Von Isfahan nach Yazd

In 4 Stunden über 330 Kilometer durch zuerst steppenartige, spähtet dann wüstenhafte Landschaften.

Wir überquer auch einen ca. 2500 Meter hohen Pass, den wir kaum wahrnehmen, da das Gelände an sich ja hier im Innenland des Iran sehr hoch liegt (Teheran selbst liegt z.B. an einem Berghang zwischen 1000 und 2000 Meter über dem Meeresspiegel!).

Für Abwechslung sorgen die diversen Fahrzeug, die von unserem Fahrer Amin überholt werden.

Nach zwei Stunden überfällt uns der Hunger.

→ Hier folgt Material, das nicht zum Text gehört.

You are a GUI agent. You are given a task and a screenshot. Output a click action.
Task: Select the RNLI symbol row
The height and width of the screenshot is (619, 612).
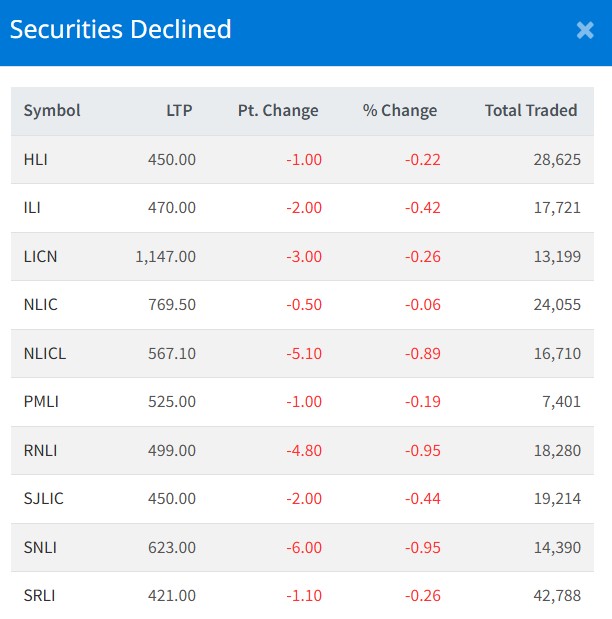[41, 450]
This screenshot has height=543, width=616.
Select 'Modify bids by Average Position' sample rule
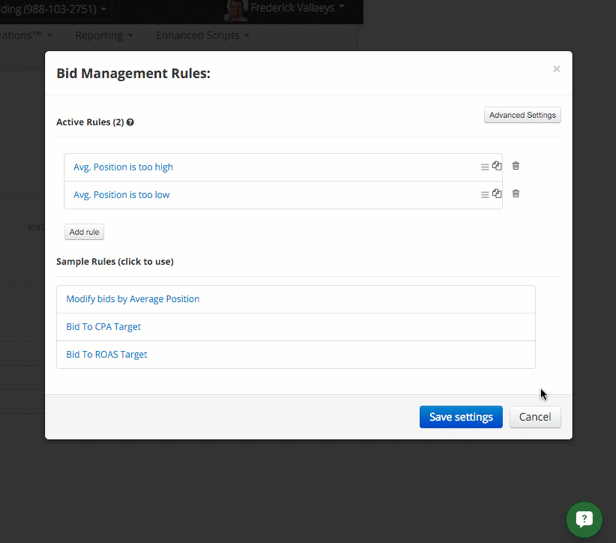pos(133,299)
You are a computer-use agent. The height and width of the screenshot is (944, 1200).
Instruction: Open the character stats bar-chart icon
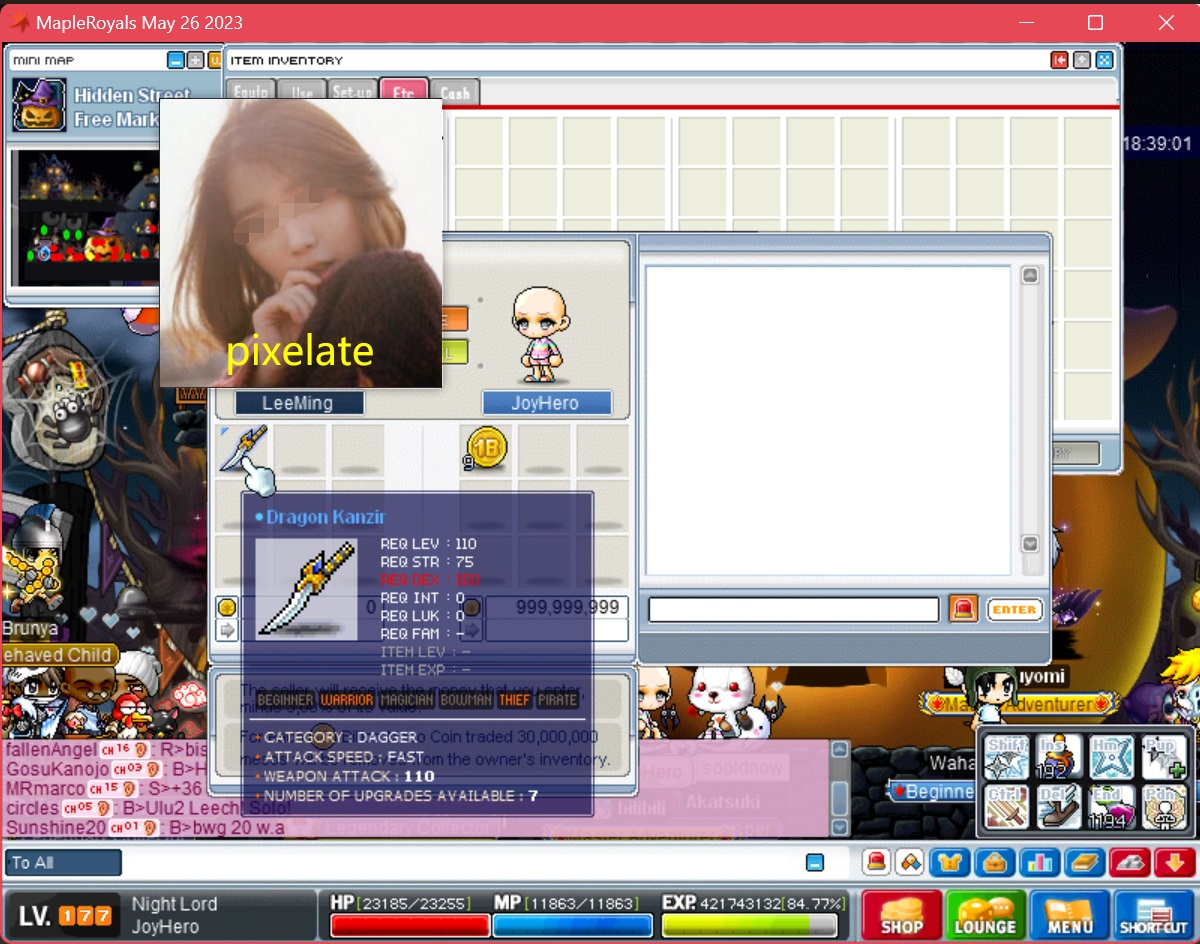pos(1039,862)
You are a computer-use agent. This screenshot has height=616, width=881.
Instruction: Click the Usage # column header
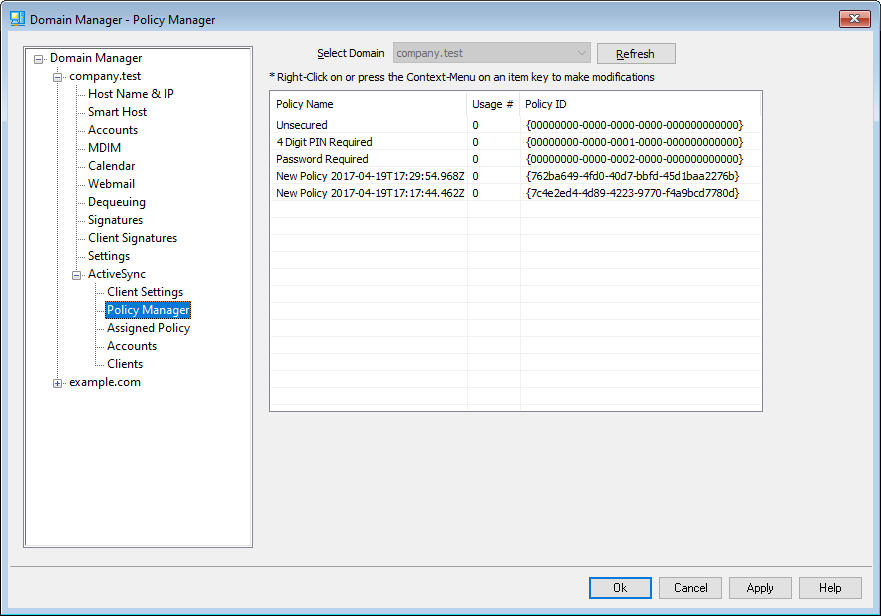(x=493, y=104)
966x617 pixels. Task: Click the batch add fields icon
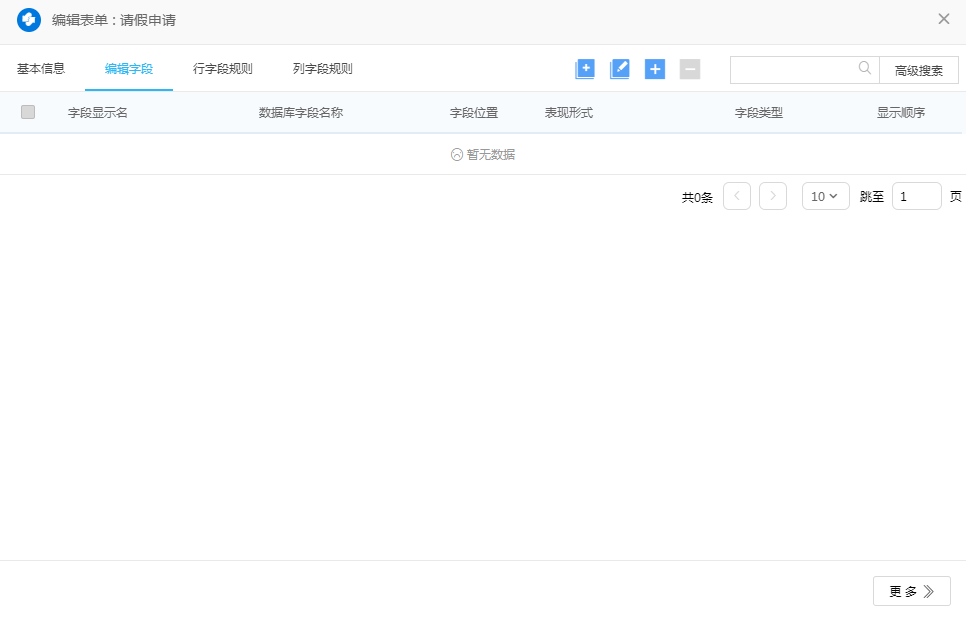(x=585, y=69)
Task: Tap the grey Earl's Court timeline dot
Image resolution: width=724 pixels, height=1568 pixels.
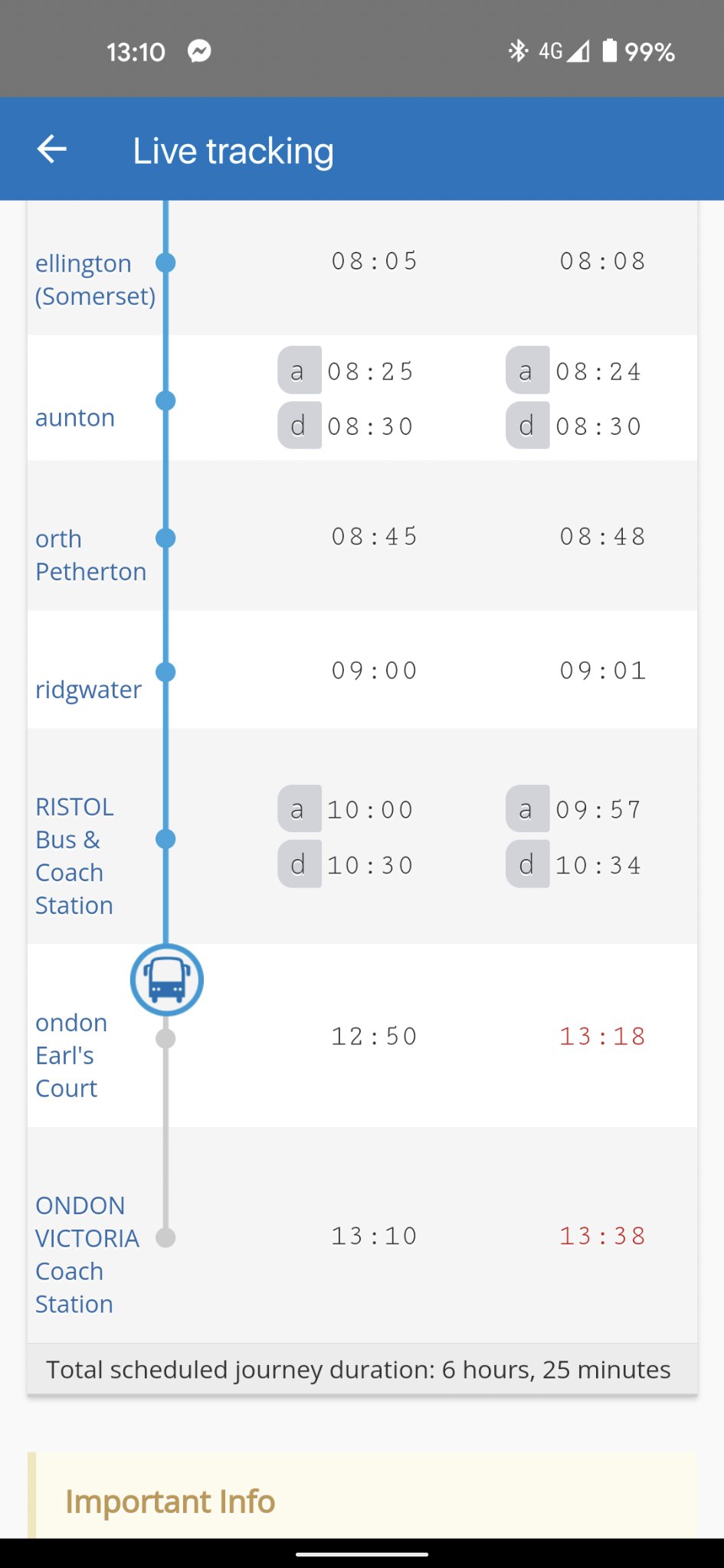Action: [x=165, y=1038]

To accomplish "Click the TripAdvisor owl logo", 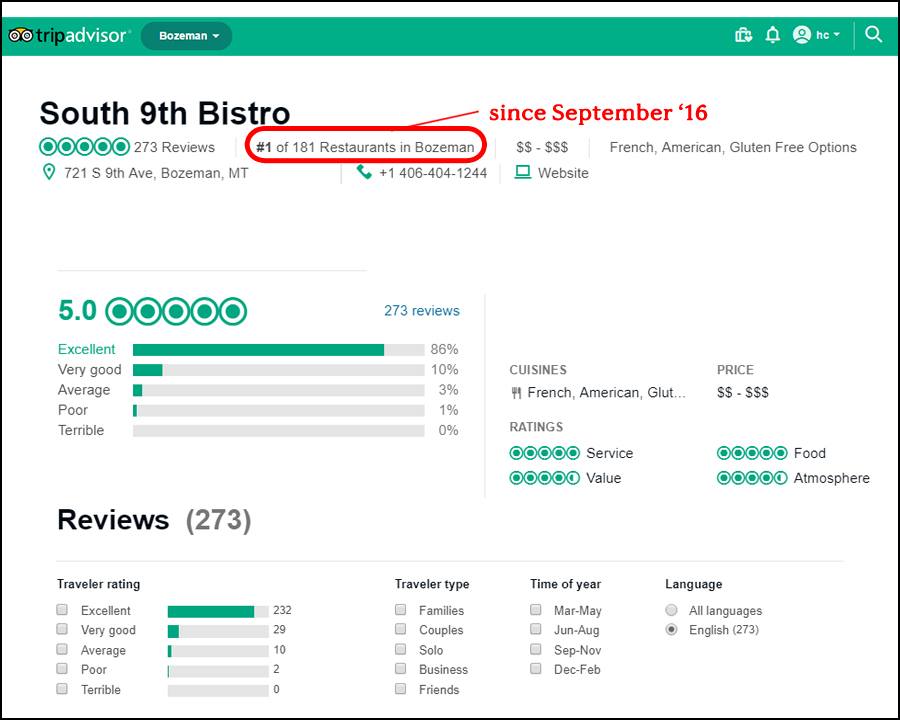I will click(22, 36).
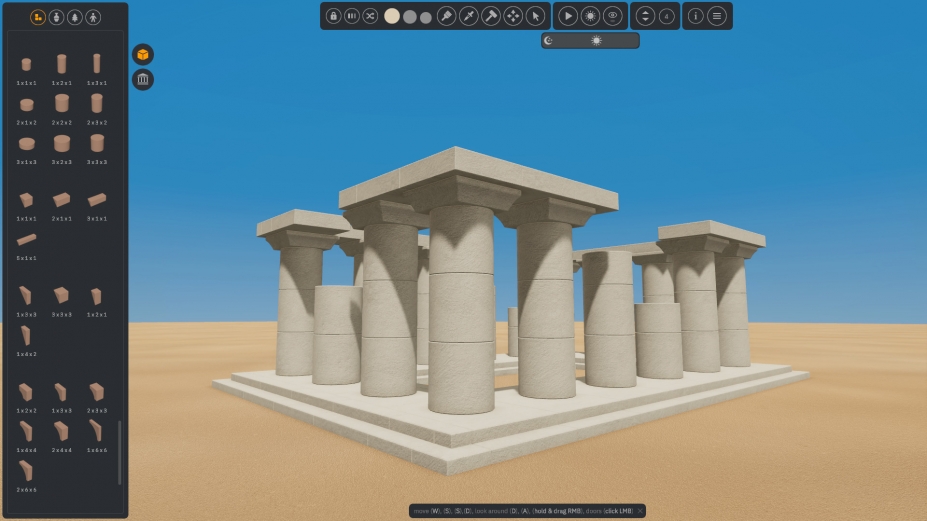
Task: Toggle the sun lighting button
Action: [x=590, y=16]
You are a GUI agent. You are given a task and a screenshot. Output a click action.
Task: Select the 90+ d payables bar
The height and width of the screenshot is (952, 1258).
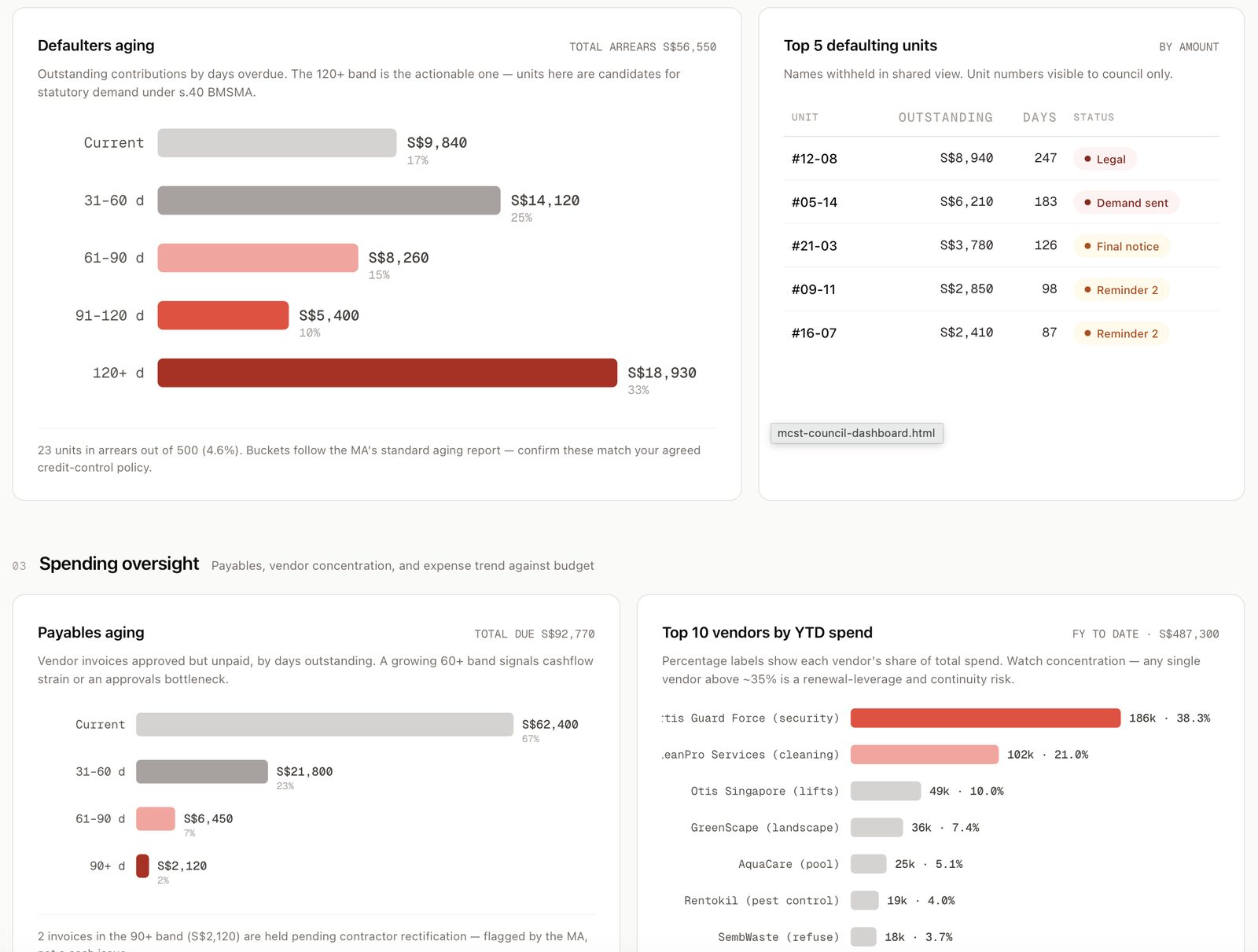(142, 866)
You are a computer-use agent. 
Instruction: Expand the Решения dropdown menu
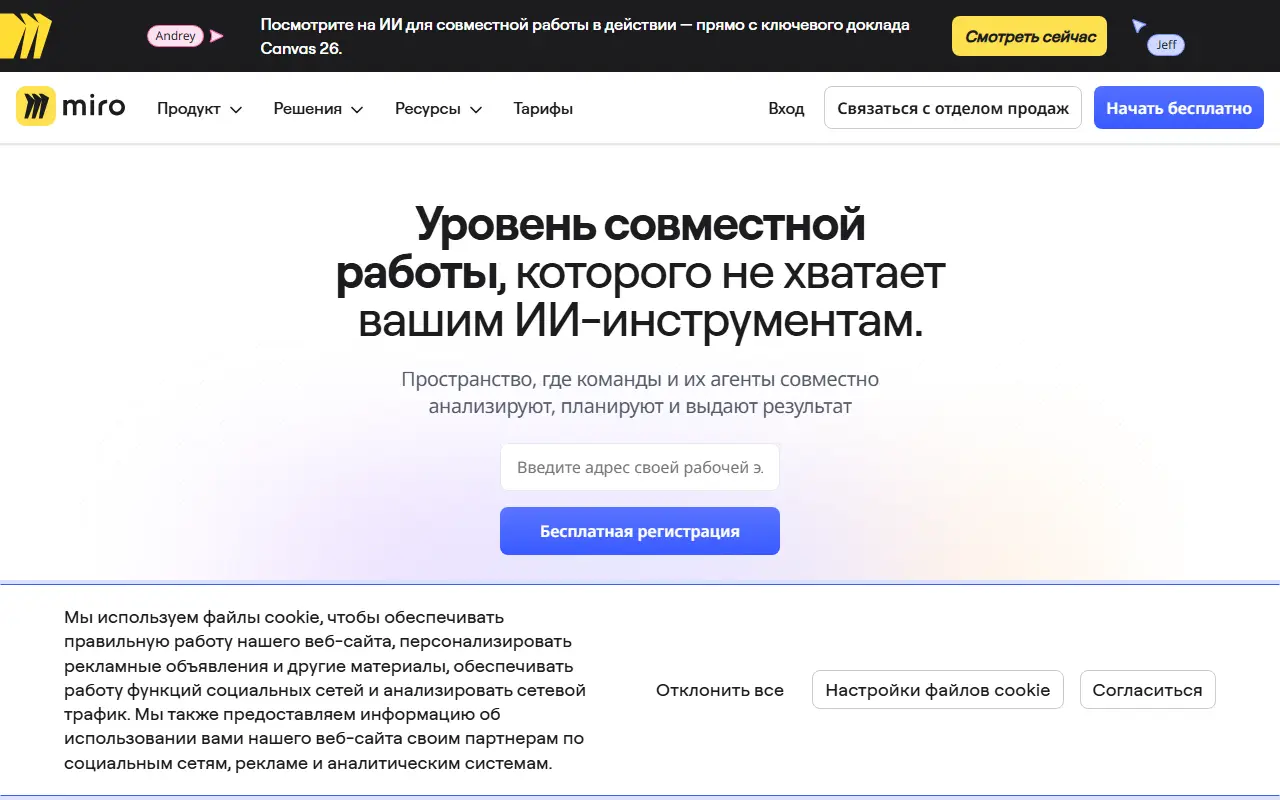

Amin steuert eine Raststätte an – quasi iranischer Rosenberg.

Gut, dass wir reserviert haben, sonst hätten wir wohl keinen Platz gefunden:-).

Es geht weiter, die Mannschaft auf den Rücksitzen hat es sich wieder bequem gemacht.

Der Iran hat von Karl den Namenszusatz „das Land der Strommasten“ bekommen. Noch in keinem Land dieser Welt hat er eine dermaßen große Dichte an Strommasten entlang der Straßen gesehen.

Kurz vor Sonnenuntergang erreichen wir Yazd.

Zur Belohnung gibt es- was sonst- wieder einmal ein Eis. Veronika ist angesichts des großen Zuckerkonsums unserer Kinder nicht so begeistert.